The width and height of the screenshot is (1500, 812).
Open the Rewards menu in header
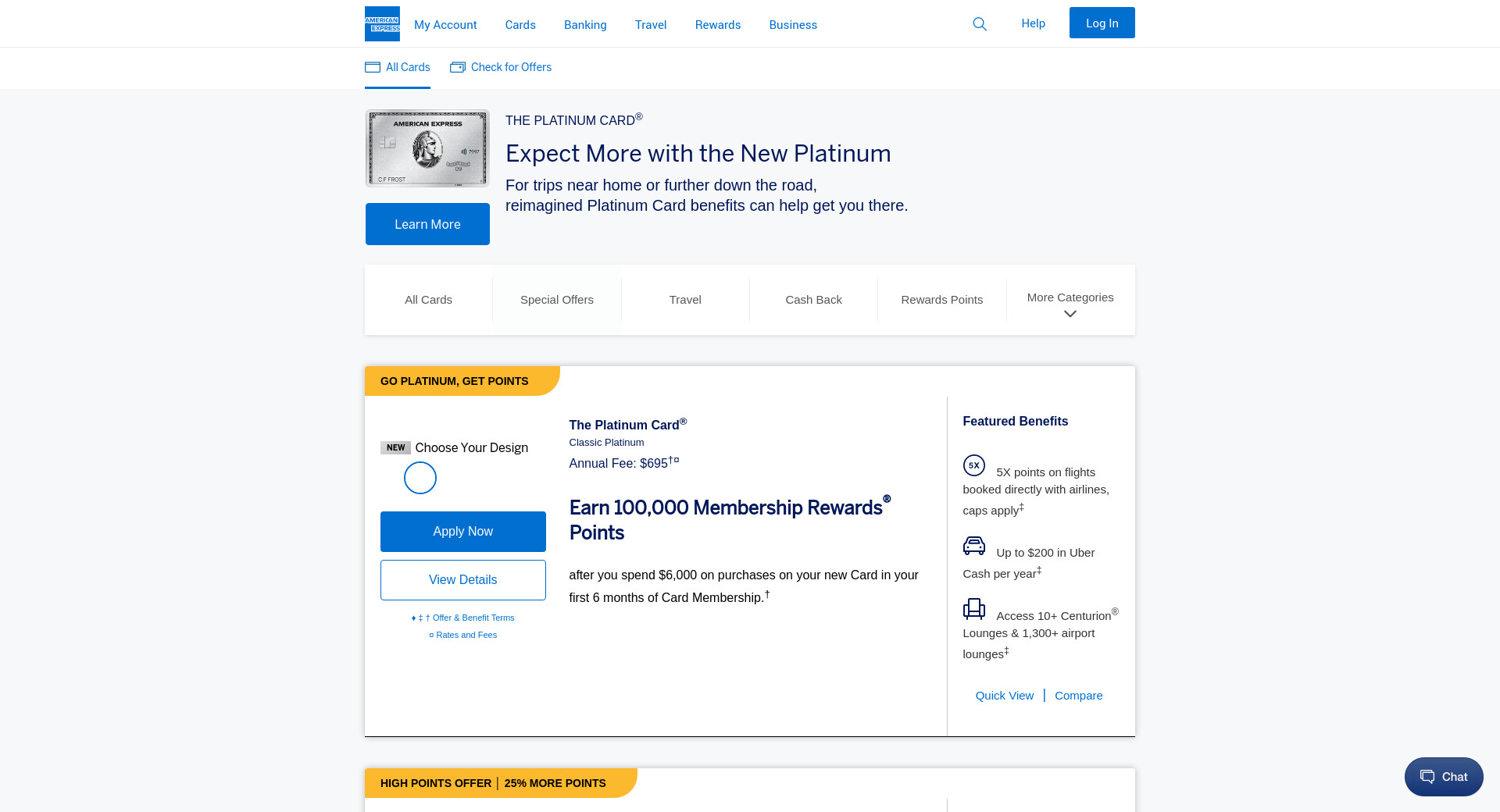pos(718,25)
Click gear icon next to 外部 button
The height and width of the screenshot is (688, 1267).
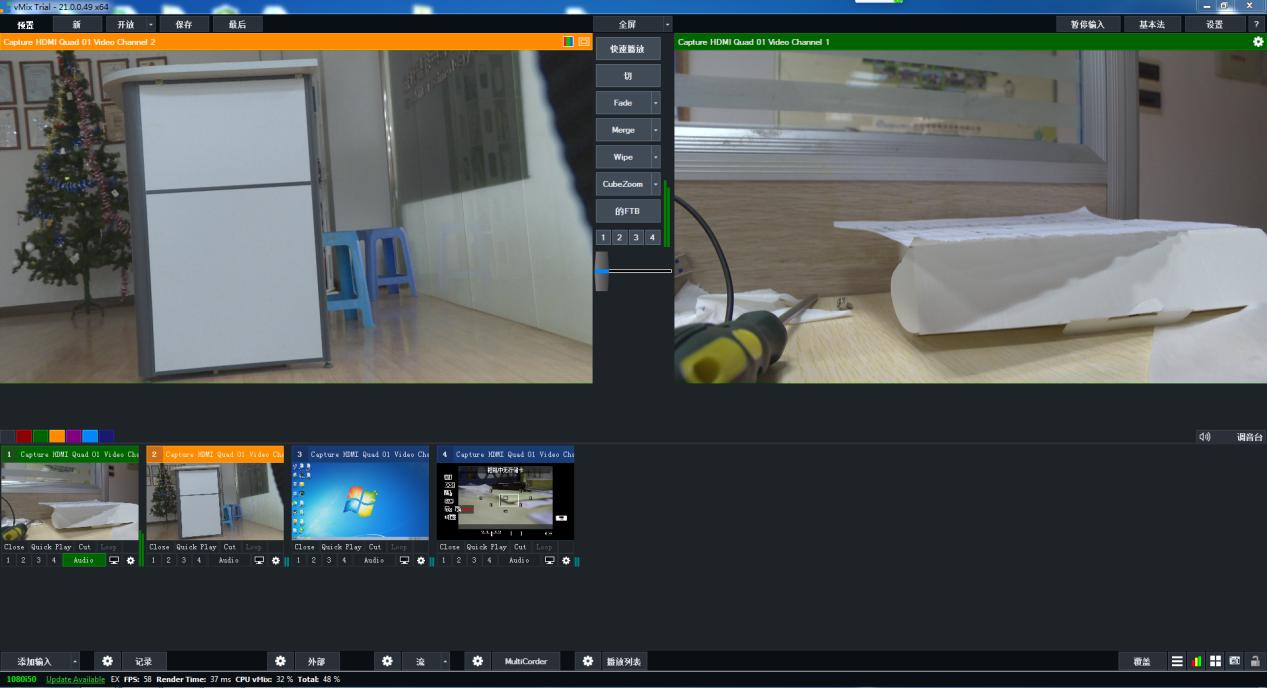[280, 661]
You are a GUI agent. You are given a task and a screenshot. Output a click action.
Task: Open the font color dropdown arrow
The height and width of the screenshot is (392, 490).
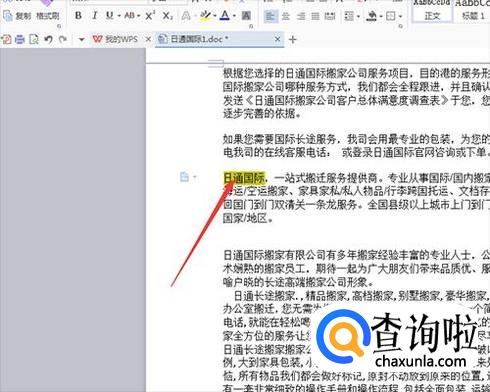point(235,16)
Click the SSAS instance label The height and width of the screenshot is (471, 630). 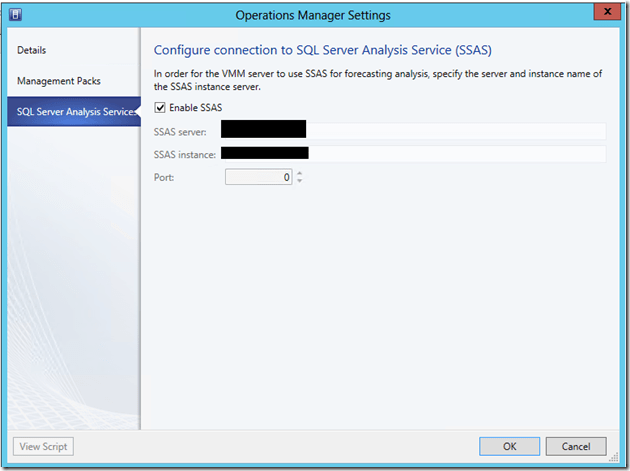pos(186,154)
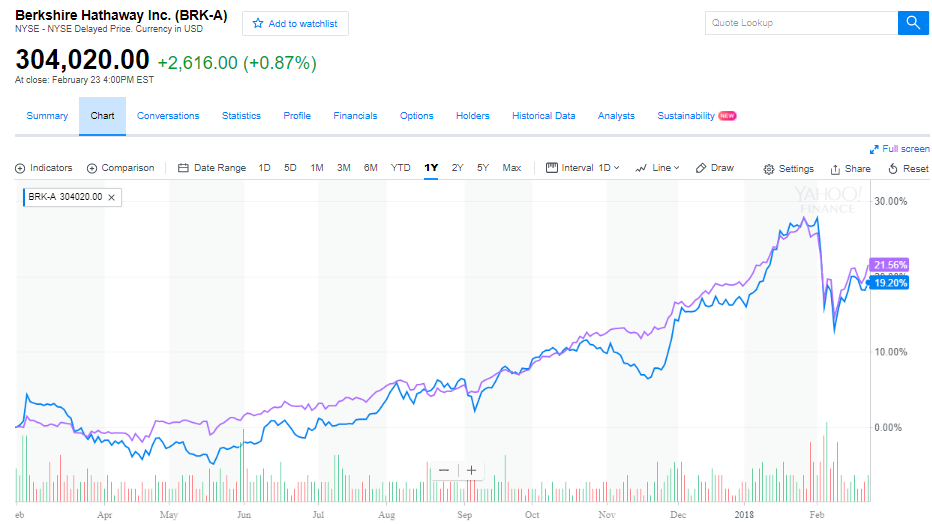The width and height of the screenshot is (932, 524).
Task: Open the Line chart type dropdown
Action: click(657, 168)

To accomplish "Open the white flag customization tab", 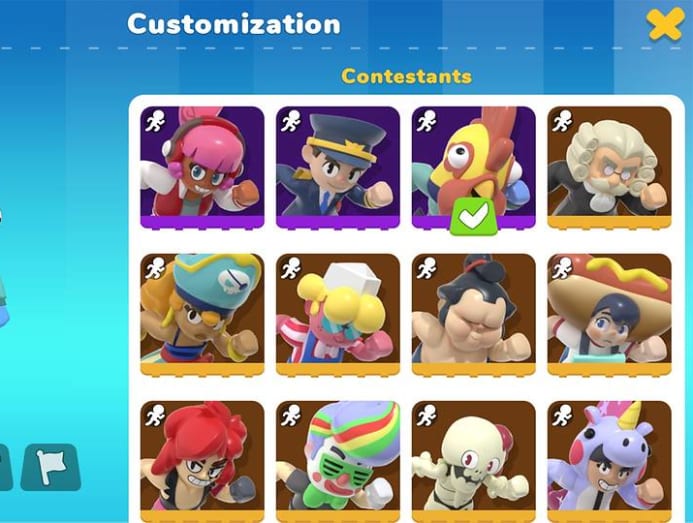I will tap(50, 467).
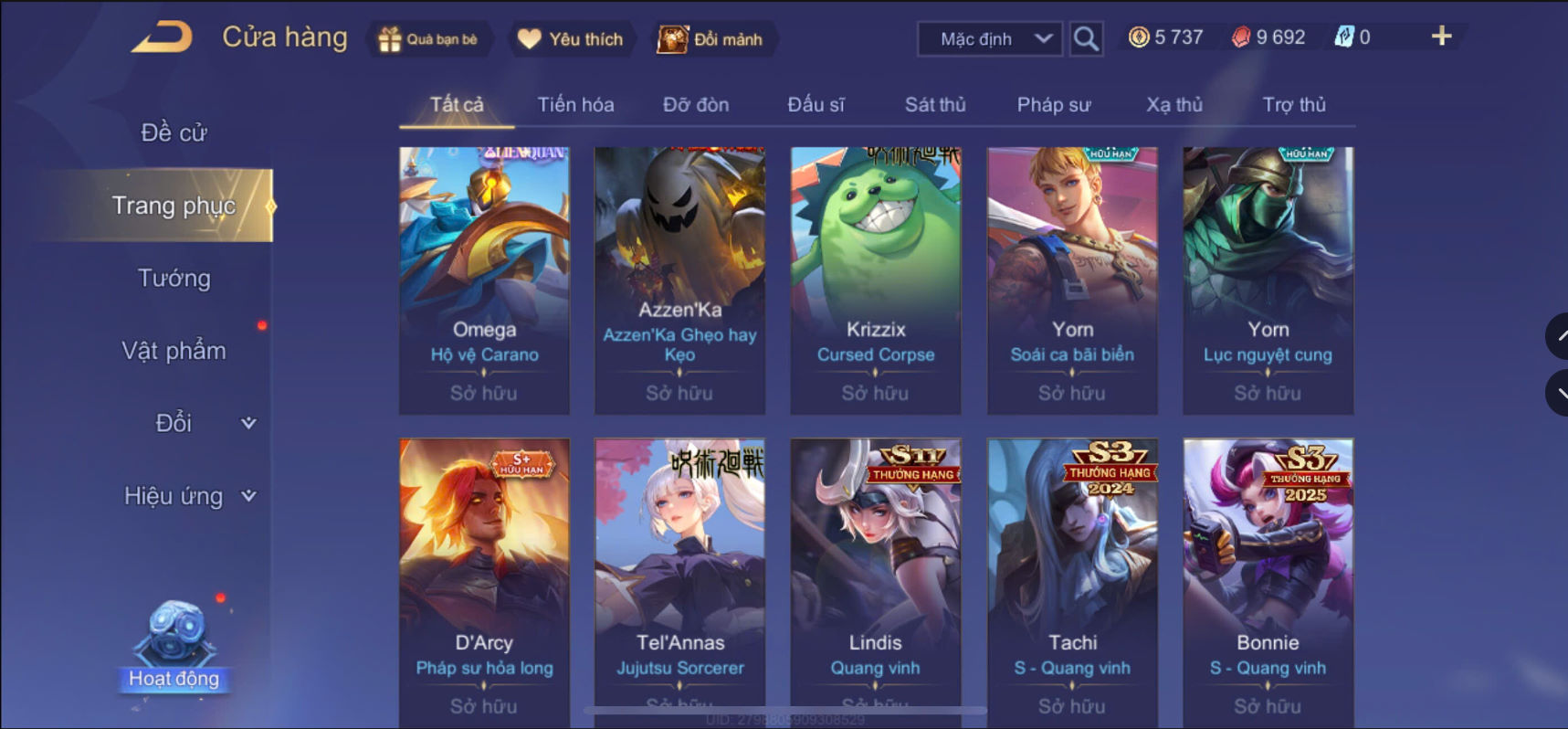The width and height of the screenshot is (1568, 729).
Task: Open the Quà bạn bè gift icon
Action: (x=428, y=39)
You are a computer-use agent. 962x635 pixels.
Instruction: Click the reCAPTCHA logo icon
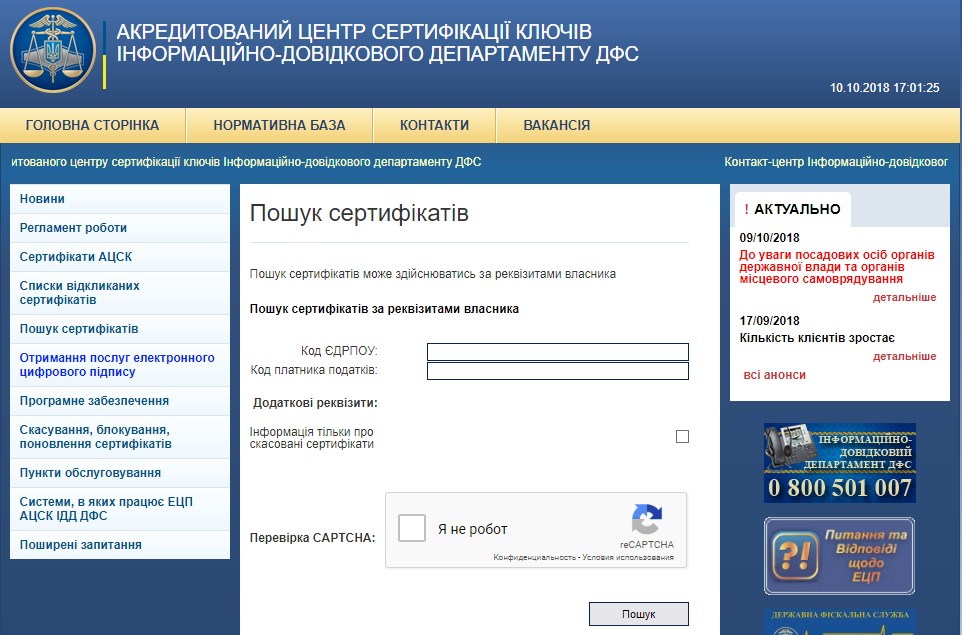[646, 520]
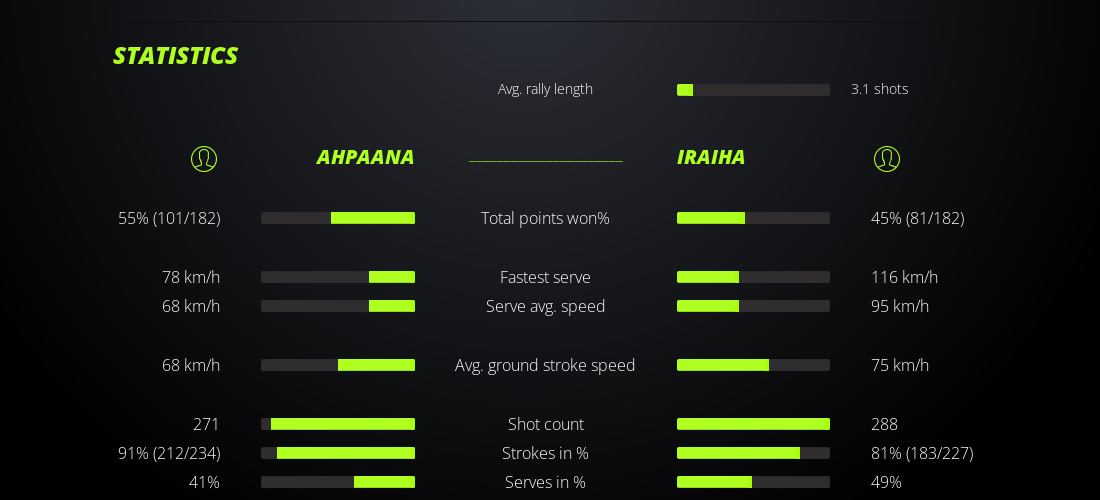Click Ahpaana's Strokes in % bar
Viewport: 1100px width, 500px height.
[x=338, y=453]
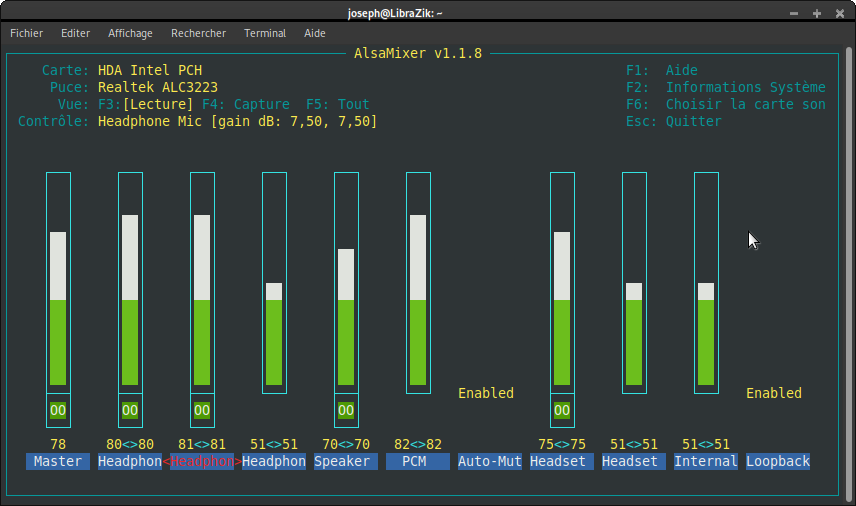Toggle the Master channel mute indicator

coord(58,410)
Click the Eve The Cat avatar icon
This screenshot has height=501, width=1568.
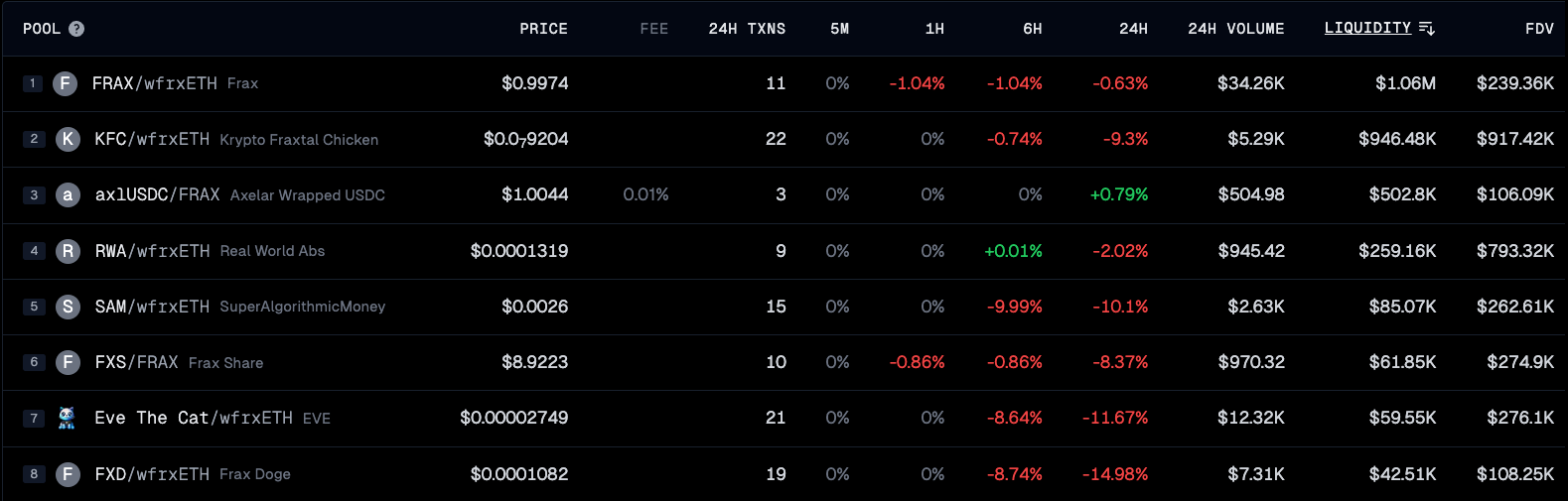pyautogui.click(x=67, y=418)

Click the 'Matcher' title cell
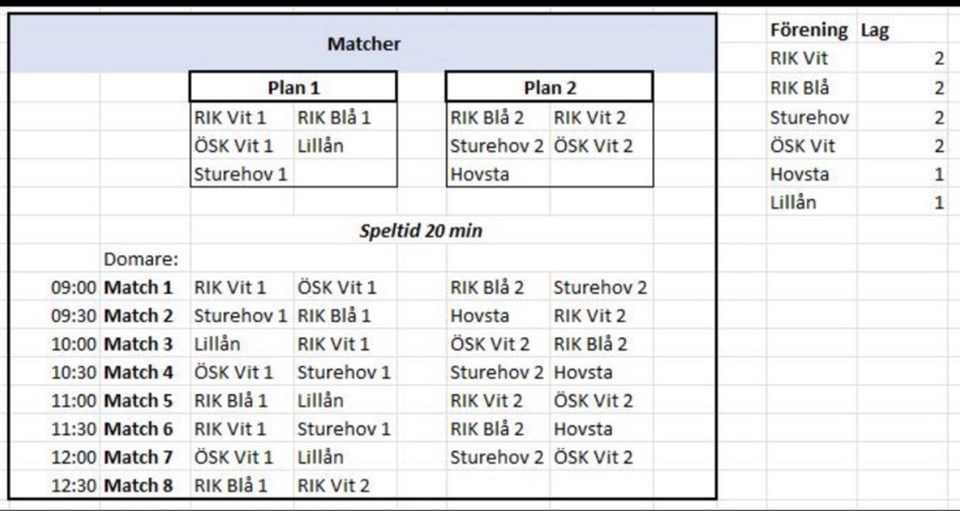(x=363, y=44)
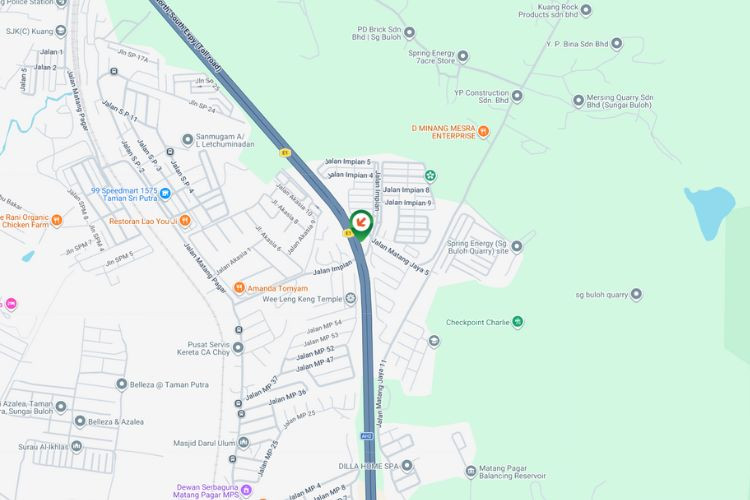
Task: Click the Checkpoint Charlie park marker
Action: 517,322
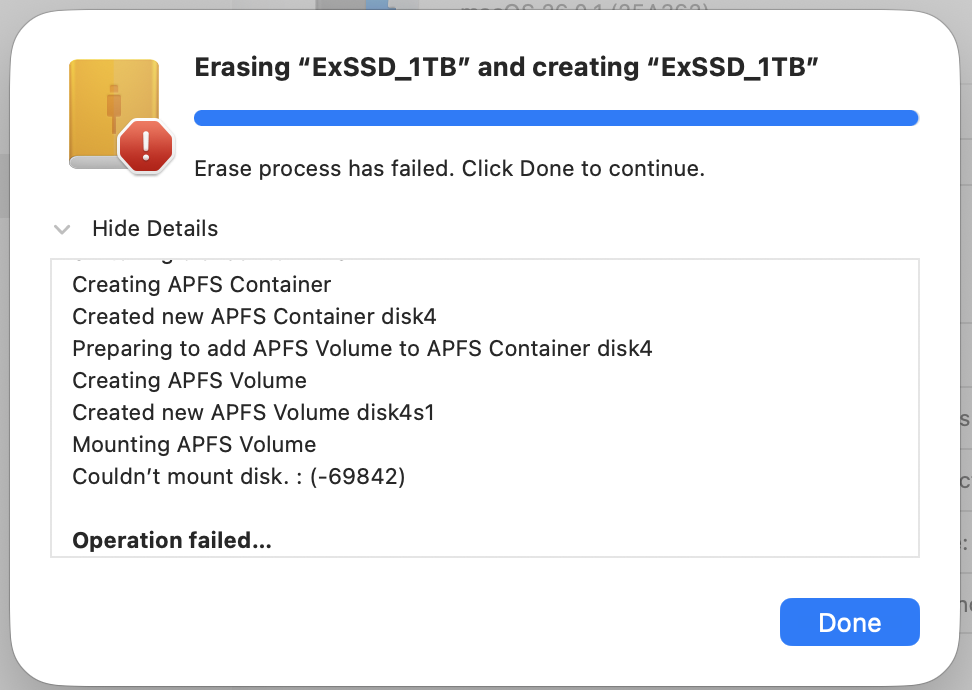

**YOUR TASK:**
In the data above, please extract the lines from the first one through the line with "Task: Open the font color dropdown arrow", exactly, and keep pictures out.

**RESPONSE FOR THIS EXERCISE:**
The width and height of the screenshot is (1500, 812).
Open the Rewards menu in header
pos(718,25)
Click gear icon next to 外部 button
The height and width of the screenshot is (688, 1267).
[280, 661]
You are a GUI agent. You are given a task and a screenshot. Output a click action.
Task: Open the font color dropdown arrow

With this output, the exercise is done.